For decoding, the process is similar:
Create the tree. (thats the similar part)
unsigned char symbol = 0x00;
startknot = knot(0) file://(of type Tree)
knot = startknot    file://(of type Tree)
while (symbol != EOF)
   clear symbol.
   while (not symbol)
     
      get bit
      if ( (bit == 0) && (knot->zero != NULL) )
         knot = knot->zero
      else
         if (knot->one != NULL) ) knot = knot->one
      if (knot.one == NULL) file://is enough. knot.zero is NULL, too
         file://symbol found. great. To the output with it
         symbol = knot.symbol
      end if
    end while  
    Do_Outpur_Char(symbol);
end while
Done. 

        
Hm, i have another little problem...
What is it, Watson?

I did as you told me. Took a table of 256 longs, counted the 256 chars,
sorted them and let the computer calculate an optimized Huffman-tree.
But all i got was a tree with all leaves having a length of 8 - all chars
are encoded with 8 bits and there is no crunching in that. What happened?
Ah, Dr. Watson,
you did not remember my sentence about Entropy. This file you examined
had all bytes nearly equally spread all over the length of the file.
So -statisticalwise- the file is equalized. No surprises here. With
a Huffman-tree, which considers the whole file you won't get any
crunching here, i fear.
But what do i do now?
Well, there are three scenarios that will satisfy your desire:
- We use a different algorithm
- We use a brutal tree
- We use an adapting technique
??? Tell me about the brutal tree.
Ok, i got this one from the 1001 Packer from the C64 (Anyone ringing a 
bell? 1001 Crew? No? Where are the old days gone to...)
They used a tree i just can label 'brutal tree'. Here's the idea:
When we have the case that we have data that is so equal that no
Huffman-tree will help us, we help us ourself. We take all the
Bytecounters and sort them. Then we create a table of the 256 chars
ordered by the sorted table, so that the still most frequent
chars appear on the top. Now we have the 256 possible bytes sorted.
So far so good.
Lets think about a byte. How do we read a byte? Isn't it:
#33 = $21 = %0010 0001  ?
What, if we we would change our view of the binary to a 2 + 6:
#33 = $21 = %00 100001
Our 256 chars would now be represented as 4 (00, 01, 10, 11) blocks
of 6 bits. What if we now 'huffman' these first two bits to:
0
10
110
111
So that we would have %0 100001 instead of %00 100001. Every byte that
is in the first 64Byteblock is coded with 7 bits, while the others
are coded either with 8 or with 9 bits. We can only hope that there
are enough bytes in the file to outweigh the two 9bit-chars. But it is
amazing how this little trick works. And the speed. It's so easy to
implement it and it is so fast. Even on the C64 it took only fractals of
a second to decode a programm as big as the main memory area (other
packers took several seconds for the same size).

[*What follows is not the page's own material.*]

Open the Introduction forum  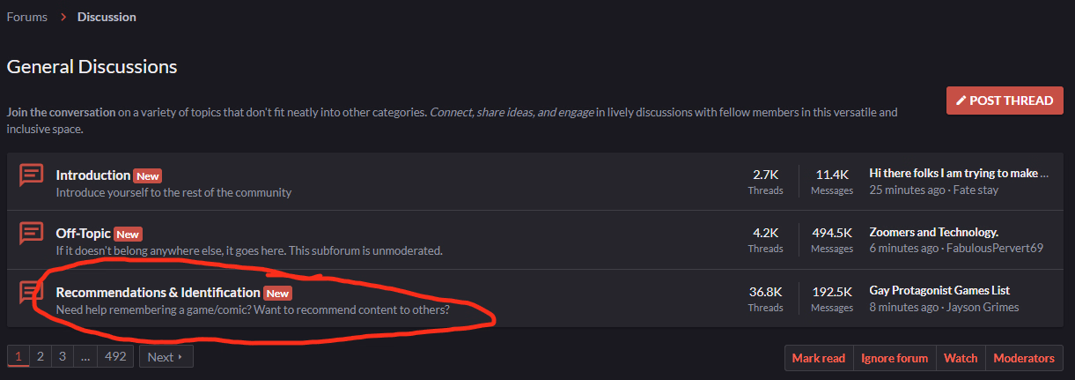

Wow, cool. But what about your different algorithms
and this 'adapting technique' ?

Well, this is another story and will be told in the next chapter...
 

I hope you enjoyed this chapter.
There will be more - i promise.
Just have a little patience.
Greetings from a programmer
Joa
 Little essay about the various methods and viewpoints of crunching.
Part III: Adapting to the sources (Huffman revisited)
 
By Joa Koester (JoKo2000@HotMail.Com) 
This essay is free to be copied and read and spread as long as
you are decent enough to leave my name in it.
If you have corrections, comments, better examples than the ones used
in this essay, etc. - drop me a line.

OK, let's dive into the world of crunchers and munchers...
In the last chapter Dr. Watson stumbled over the problem of big
files with so many charakters in it that the frequency of all
256 possible chars are -statisticalwise- nearly the same.
Running a Huffman-algorithm on such files leads to trees with
8bits encoding for each char - thus giving us no crunching
efficiency.
But on the other hand everyone with a hex-editor in his
toolbox has made the experience that files are
somehow seperated (chunked).
Some areas seem to yield code, others appear as vast deserts of
zeros, and again others have up- and down-counting values.
On the PC you have for example Code and Resource areas, which are
seperately created and just linked together (hence the Borland
Resource Workshop 4.5).
But how do we take advantage of this circumstance?
Well, the key to our problem is the tree. Once it is created,
we are doomed with it, unable to change it, only able to
encode our data with this static, inflexible tree, right?
Not quite! If we could adjust our tree to the actual data somehow,
we would be able to generate several trees in the runtime, each
tree nearly optimized for the actual data coming up. But how do
we adjust our tree? And what about the decoder? And how do we
build up the first tree?
Yes, the first tree. What about it? We are about to be flexible, right?
Could we take the pain of the first data not perfectly encoded?
What, if we could? What, if we would build up a tree with all
frequencies set to one? Each symbol would be written with 8 bits.
But the more we would read from the file, the more we would adapt
to the data read and the more we could cope with sudden changes in
the data flow.
so the basic idea would be:
Cruncher:
initialize_tree_with_all_frequencies_to_1
while not eof
{
    read char c
    encode c, Output
    frequencyarray[c]++
    adapt tree, c
}
Decruncher:
initialize_tree_with_all_frequencies_to_1
Mychar = 0
while Mychar != EOF
{
    Mychar = decode(Input) file://read symbol to the next symbol
    put Mychar, Output
    frequencyarray[Mychar]++
    adapt tree, Mychar
}
This would work and would be stable. Unfortunately, even programmed
in Assembler we would have to wait to many hours to crunch a simple
file. The resorting of the tree after each byte read/written eats up
to many memory-read/writes. Imagine crunching a file like
Winword '95 (Ver 7.0) with it's 3.845.120 bytes. Imagine a tree-struct
having about 20 bytes in memory. Multiply that with 257 = 5140 bytes,
not necessarily stored nearly together or array-like (so read-ahead
memory chips can't outplay their abilities). Imagine this
5140 bytes getting sorted 3.845.120 times = 1.97639168exp10 bytes
shifted thru your memory just for Micro$oft
(assumed you would have only 1 sorting step while building the tree)...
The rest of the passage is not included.